7th Governor of Tanganyika
- In office 28 April 1945 – 18 June 1949
- Monarch: George VI
- Preceded by: Sir Wilfrid Edward Francis Jackson
- Succeeded by: Sir Edward Francis Twining

5th Governor of Cyprus
- In office 4 July 1939 – 3 October 1941
- Monarch: George VI
- Preceded by: Sir Herbert Richmond Palmer
- Succeeded by: Charles Campbell Woolley

Personal details
- Born: 29 June 1896
- Died: 11 August 1959 (aged 63) British Cyprus
- Citizenship: British
- Spouse(s): Joan Gellibrand (m. 1924)
- Children: 2
- Education: King's School, Worcester
- Profession: colonial administrator, diplomat

Military service
- Allegiance: British Empire
- Branch/service: British Indian Army
- Years of service: 1914–1919
- Unit: East Surrey Regiment; Queen's Own Royal West Kent Regiment;
- Battles/wars: Mesopotamian campaign

= William Denis Battershill =

British colonial administrator

Sir William Denis Battershill KCMG (29 June 1896 – 11 August 1959) was a British colonial administrator. He was Governor of Cyprus from 1939 to 1941 and Governor of Tanganyika from 1945 to 1949.

==Biography==

===Early life and education===
Battershill attended King's College in Worcester from 1908 to 1914. After graduating, he enlisted in the British Army, serving in India and Iraq.

===Colonial service===
In 1920, he joined the Ceylon Civil Service as a cadet officer, rising to the position of 2nd Assistant Secretary and Clerk to the Legislative Council 1928. Following this, he served variously as Assistant Colonial Secretary in Jamaica, 1929–1935, Colonial Secretary of Cyprus, 1935–1937, Chief Secretary of the Mandate of Palestine, 1937–1939, Governor and Commander-in-Chief of Cyprus, 1939–1941, Assistant Under-Secretary of State for the Colonial Office, 1941–1942, and Deputy Under-Secretary for the Tanganyika Territory, 1942–1945.
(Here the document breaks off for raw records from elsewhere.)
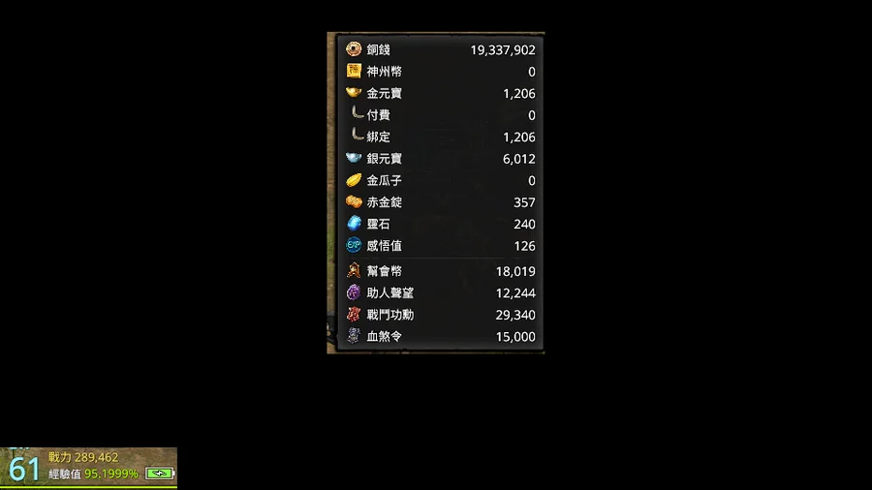Click the 血煞令 value 15,000
This screenshot has height=490, width=872.
coord(515,337)
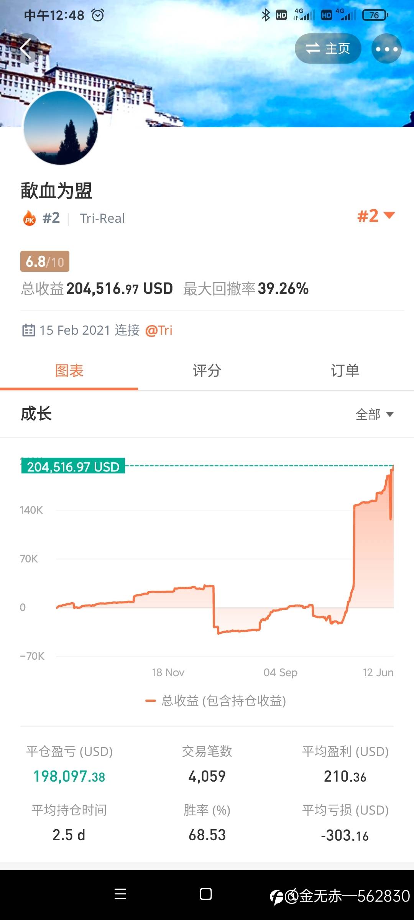Open the round profile avatar picture
Screen dimensions: 414x920
61,128
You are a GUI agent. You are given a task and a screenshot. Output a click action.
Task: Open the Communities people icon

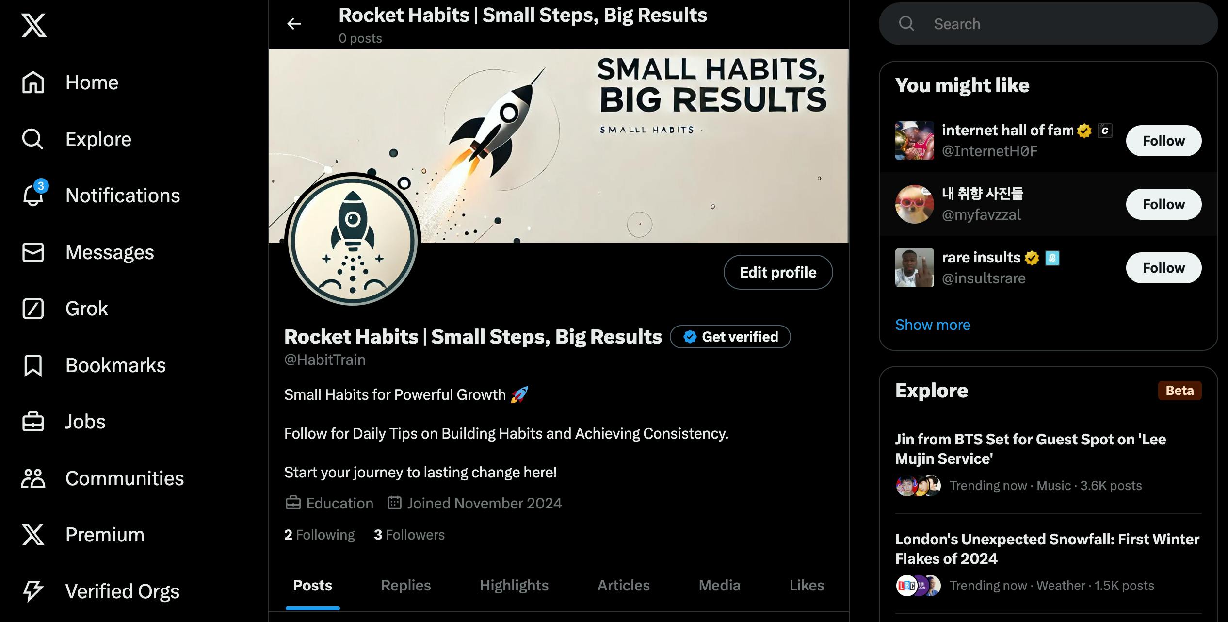pos(33,478)
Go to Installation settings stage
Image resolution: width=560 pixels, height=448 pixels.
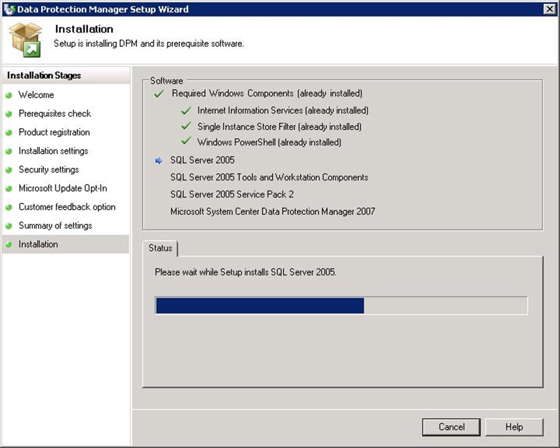click(x=54, y=151)
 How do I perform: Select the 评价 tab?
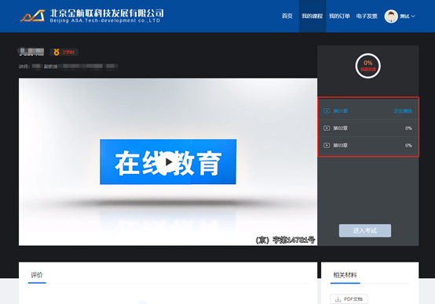37,275
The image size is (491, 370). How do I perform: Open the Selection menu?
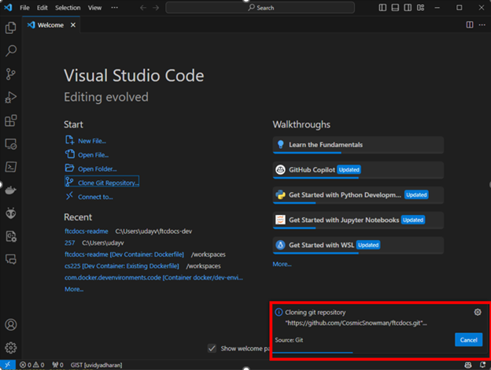click(68, 7)
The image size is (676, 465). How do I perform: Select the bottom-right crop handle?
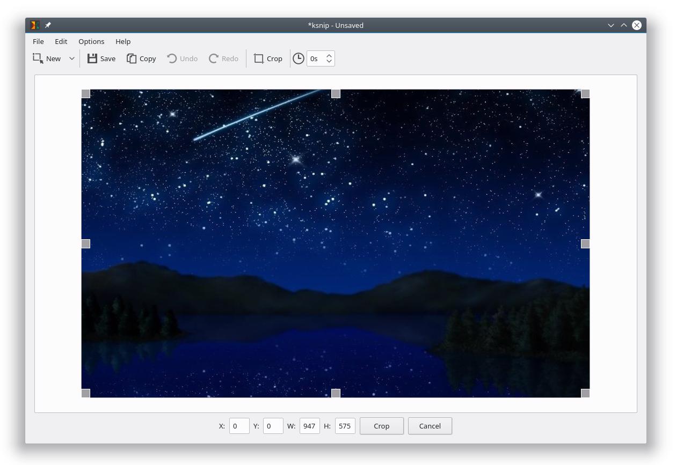585,393
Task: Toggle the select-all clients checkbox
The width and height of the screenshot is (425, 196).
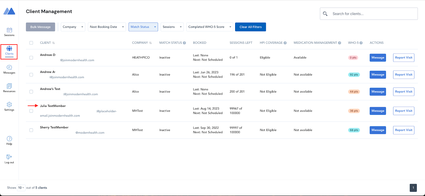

In 1945 he became Governor of the United Nations Trust Territory of Tanganyika. He was largely known for taking land that had previously been set aside for German settlers during the era of German East Africa and redistributing it to indigenous Africans. He also sought to increase the role of Africans in government by increasing African participation in voting and by replacing European officials with African officials. Battershill also saw to it that it was illegal to pay Africans less than Europeans or Asians for doing the same work in Tanganyika.

===Later life===
In 1959, after a life of public service, he died in Cyprus, where he had chosen to live with his wife in retirement.